Carracks fitted for war carried large-calibre guns aboard. Because of their higher freeboard and greater load-bearing ability, this type of vessel was better suited than the galley to wield gunpowder weapons. Because of their development for conditions in the Atlantic, these ships were more weatherly than galleys and better suited to open waters. The lack of oars meant that large crews were unnecessary, making long journeys more feasible. Their disadvantage was that they were entirely reliant on the wind for mobility. Galleys could still overwhelm great ships, especially when there was little wind and they had a numerical advantage, but as great ships increased in size, galleys became less and less useful.
Another detriment was the high forecastle, which interfered with the sailing qualities of the ship; the bow would be forced low into the water while sailing before the wind. But as guns were introduced and gunfire replaced boarding as the primary means of naval combat during the 16th century, the medieval forecastle was no longer needed, and later ships such as the galleon had only a low, one-deck-high forecastle. By the time of the 1637 launching of England's Sovereign of the Seas, the forecastle had disappeared altogether.

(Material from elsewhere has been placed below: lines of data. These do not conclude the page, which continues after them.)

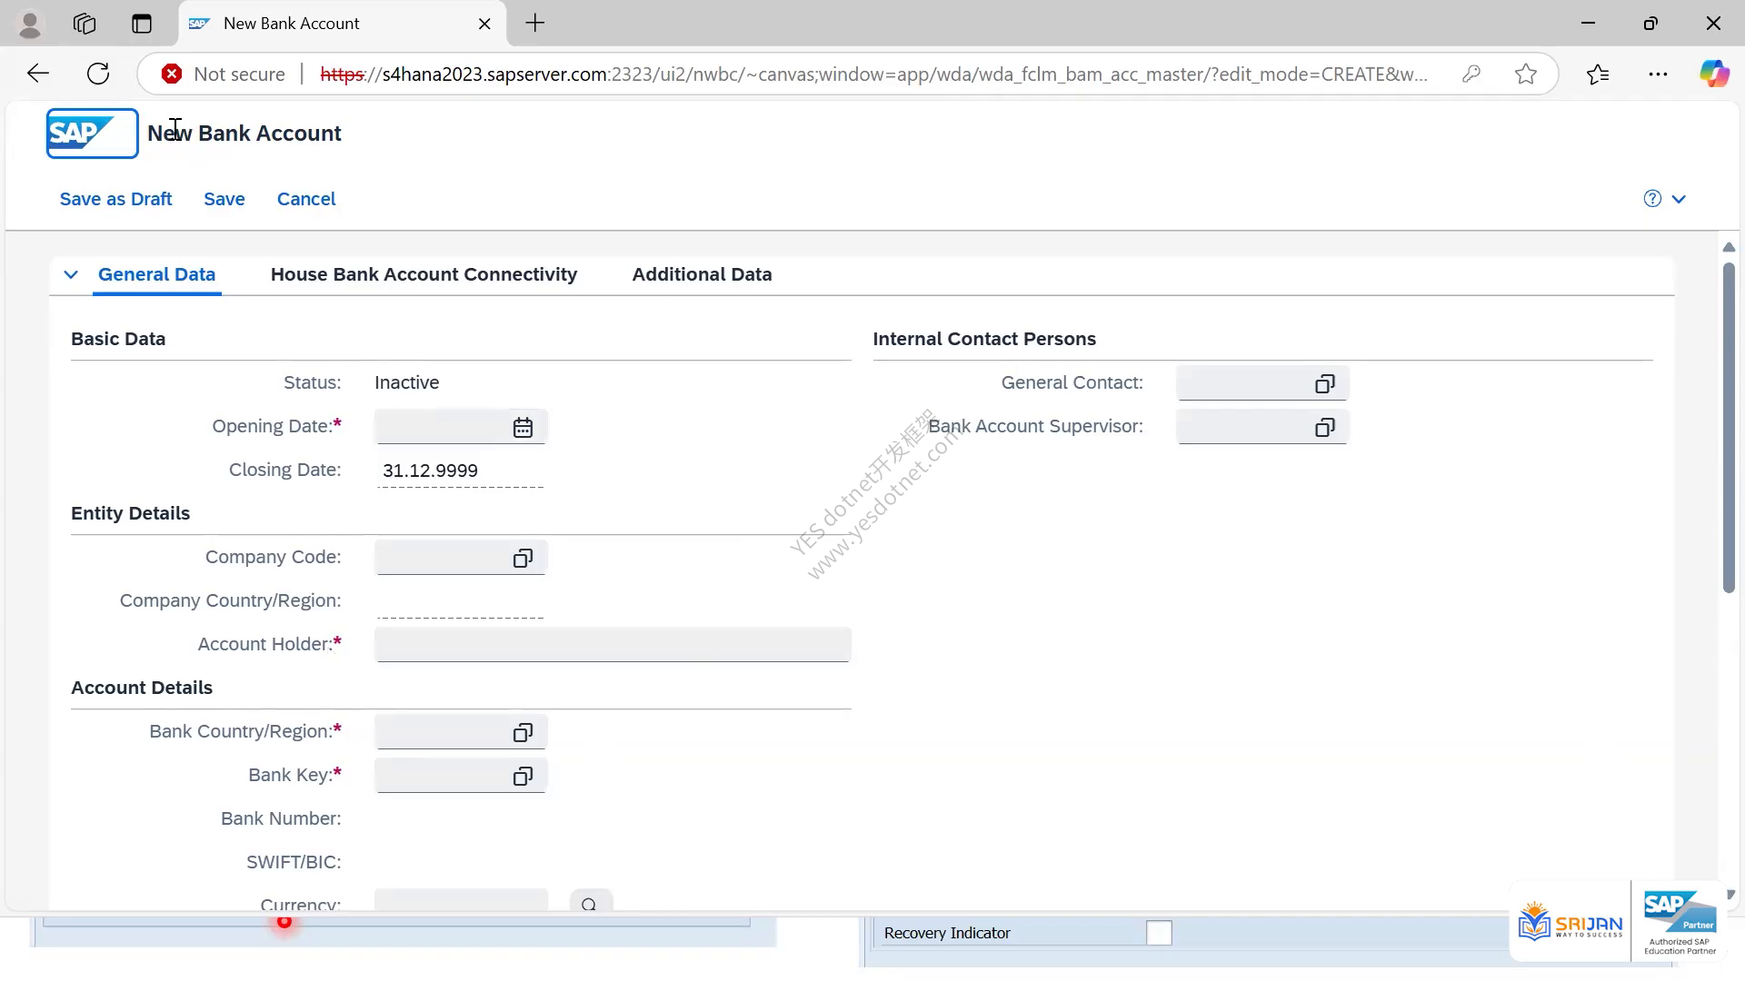Click the SAP logo
This screenshot has height=981, width=1745.
(x=92, y=134)
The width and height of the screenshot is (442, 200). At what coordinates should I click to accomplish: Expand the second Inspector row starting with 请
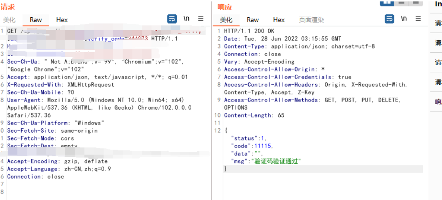click(438, 43)
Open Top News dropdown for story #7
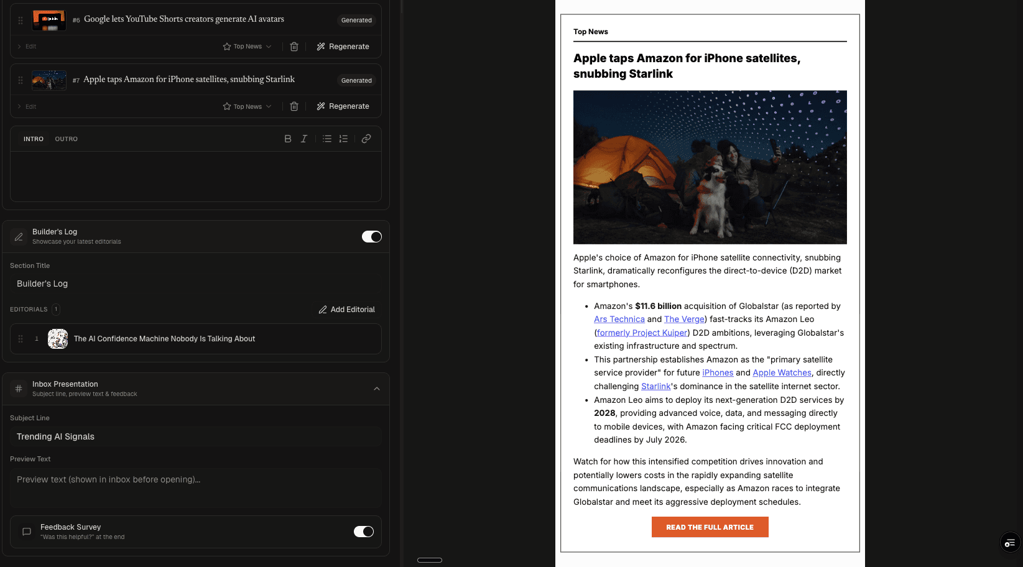The image size is (1023, 567). point(248,106)
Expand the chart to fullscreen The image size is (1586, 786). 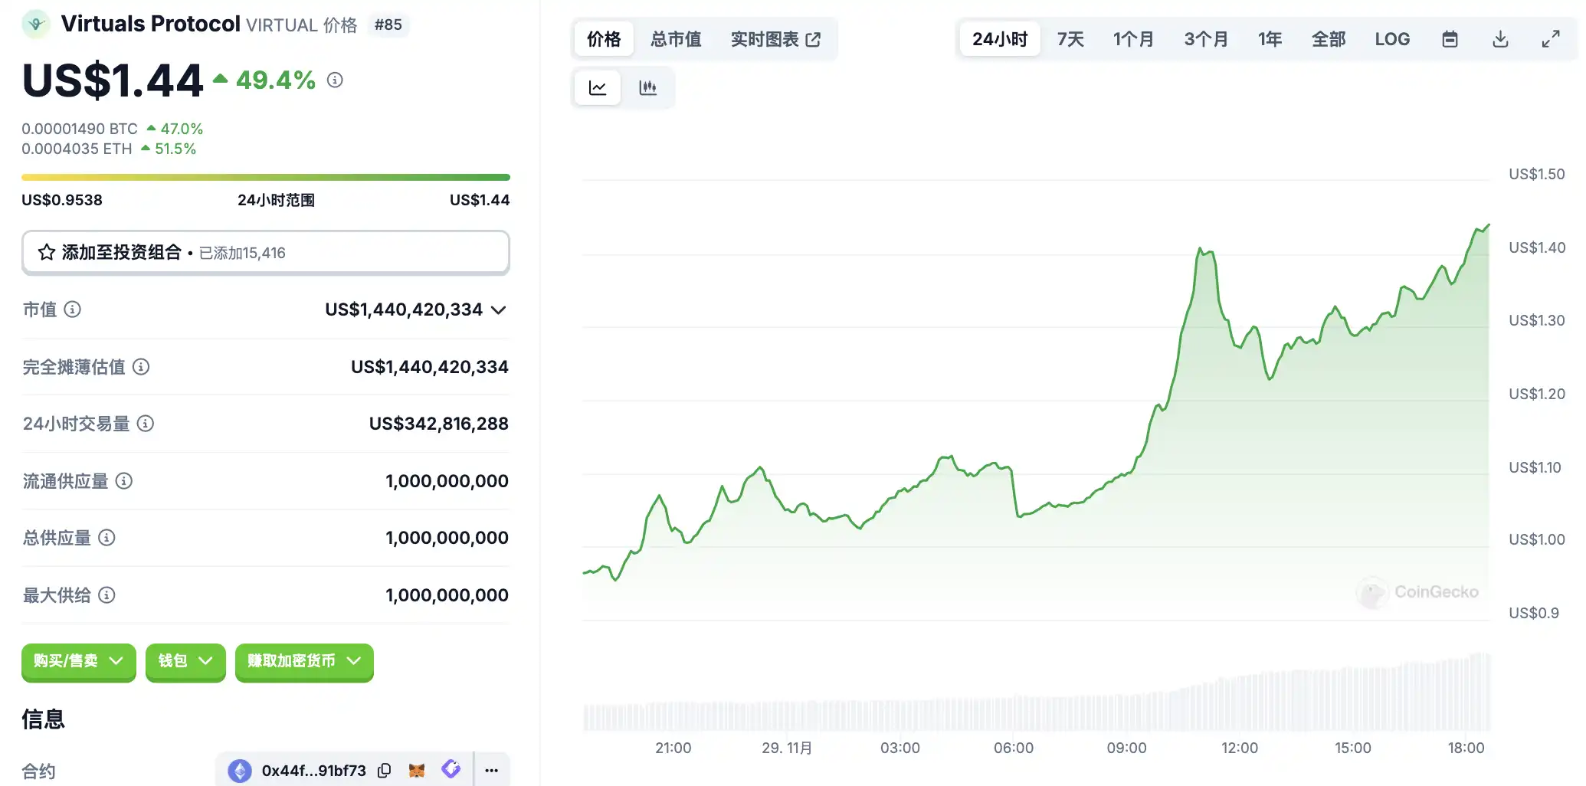tap(1550, 39)
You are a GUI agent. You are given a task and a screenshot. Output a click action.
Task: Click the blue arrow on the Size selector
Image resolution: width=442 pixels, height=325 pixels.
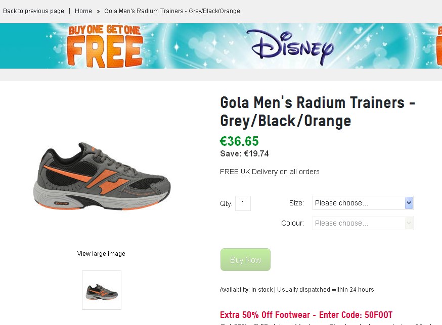point(409,203)
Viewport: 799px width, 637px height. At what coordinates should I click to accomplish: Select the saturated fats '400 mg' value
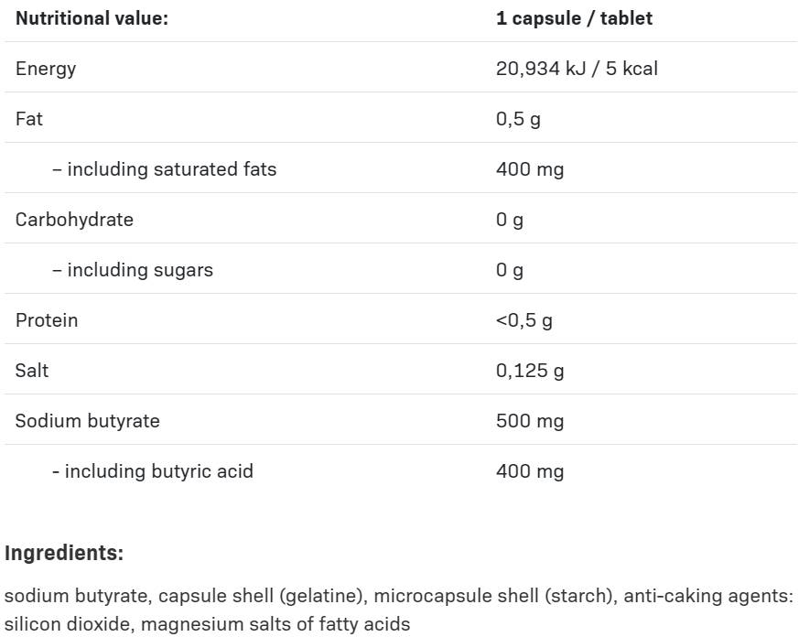click(530, 169)
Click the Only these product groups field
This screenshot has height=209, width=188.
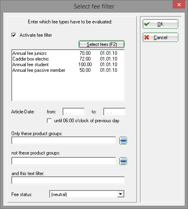64,140
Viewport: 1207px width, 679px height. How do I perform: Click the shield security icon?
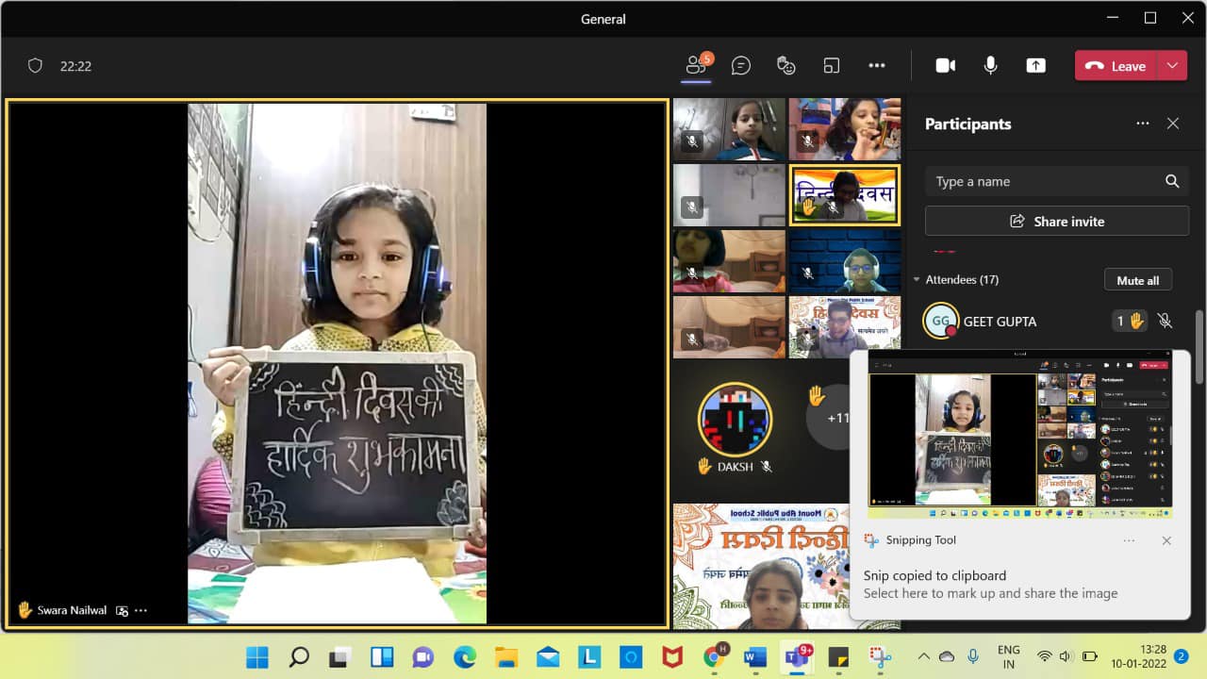[x=35, y=66]
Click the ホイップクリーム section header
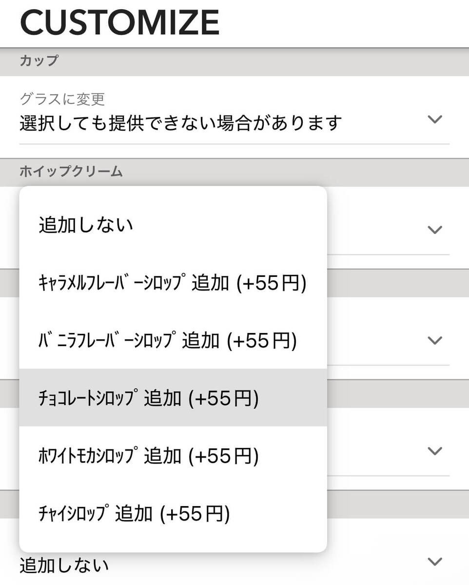The width and height of the screenshot is (469, 585). [x=71, y=171]
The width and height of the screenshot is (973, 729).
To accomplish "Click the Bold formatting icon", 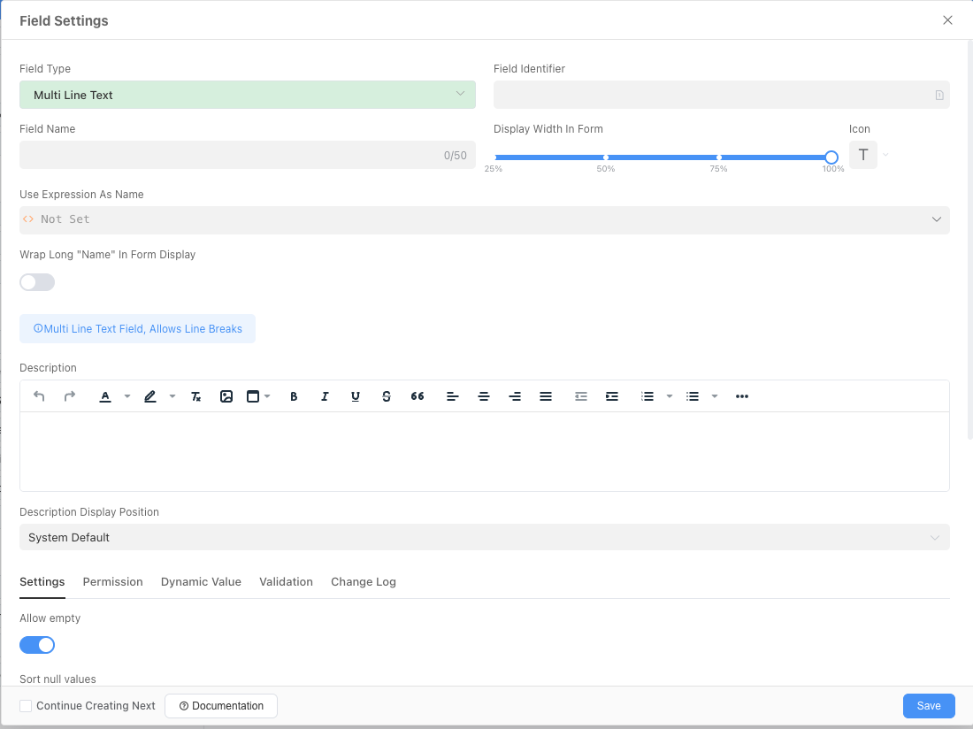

During the 16th century the galleon evolved from the carrack. It was a narrower ship, with a much reduced forecastle, and was much more manoeuvrable than the carrack. It was particularly favored from an early date by the Spanish for their trans-Atlantic trade. The main ships of the English and Spanish fleets in the Battle of Gravelines of 1588 were galleons; all of the English and most of the Spanish galleons survived the battle and the great storm on the voyage home, even though the Spanish galleons had suffered the heaviest attacks from the English while regrouping their scattered fleet. By the 17th century every major European naval power was building ships like these.
With the growing importance of colonies and exploration and the need to maintain trade routes across stormy oceans, galleys and galleasses (a larger, higher type of galley with side-mounted guns, but lower than a galleon) were used less and less, and only in ever more restricted purposes and areas, so that by about 1750, with a few notable exceptions, they were of little use in naval battles.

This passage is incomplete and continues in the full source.